Is this a proper Pesach? Maybe we don't have enough matzah, or very little charoset and nowine at all. The house is not cleaned properly, how strange now that we are all houseboundI have even less time for cleaning. 

Is this a proper Pesach? Where are family and friends? I am so used to being invited, and/or to invite. We always celebrate Pesach sitting at a table surrounded by so many people. This year we are alone. Yes there is Zoom, but seeing each other is definitely not being with each other, in the same room, full of chatter and laughter. 

Is this a proper Pesach?  How can I celebrate freedom when I am stuck at home, in this weird situation - the whole world is in quarantine - I don't know when it will be over ? "Today we are  a   slave/tomorrow we'll be free", but we do not feel free. "Next year in the land of Israel" When will we be able to travel again? 

But you know what? This year can be the real festival of freedom. We are by ourselves, yes,  but this does mean we have nothing to fear if we sing out of tune, or indulge a bit more than usual in that passage of the Haggadah, which has always intrigued us. That friend or relative who always insists on reading that other passage... well, this year  he is not around, which means you can read it – but don't tell the Rabbi!- you don't like that passage? You could skip it or read something else that there is never time to read, because the guests must be home before 11pm!  Not this year, though. 
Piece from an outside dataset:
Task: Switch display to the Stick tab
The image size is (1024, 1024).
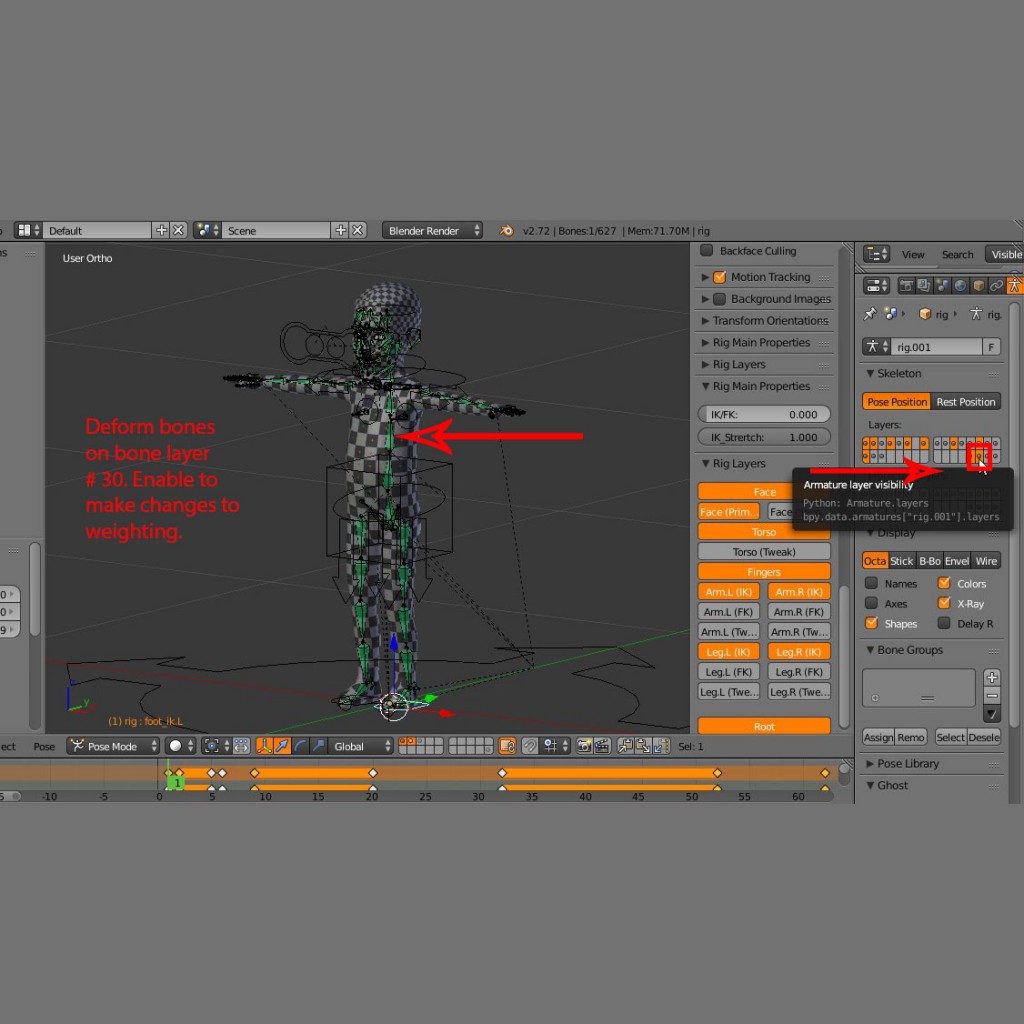Action: (x=902, y=561)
So, there's a bit of freedom this year, that we have never experienced before.  Plus, we have hope, this year, more than ever, Jews all over the world will be united by the thought of freedom. We will all experience the desire to be free, to walk out of our home, to host and be hosted, Never in recent history have we shared the same hope with the same intensity. 

It does not matter how you decide to celebrate Pesach,  how long your Seder will be and which bits will be included and which will be not. You, we, every Jew will experience the same aspiration to freedom, the same hope all over the world.

It will be evening, it will be dark, we may feel pessimistic but, as Leonard Cohen sings "there's a crack in everything, that's how the light gets in". Hope and freedom unify us.

I wish everyone a Pesach of hope. Next year we will be free. 

Am Israel Chai.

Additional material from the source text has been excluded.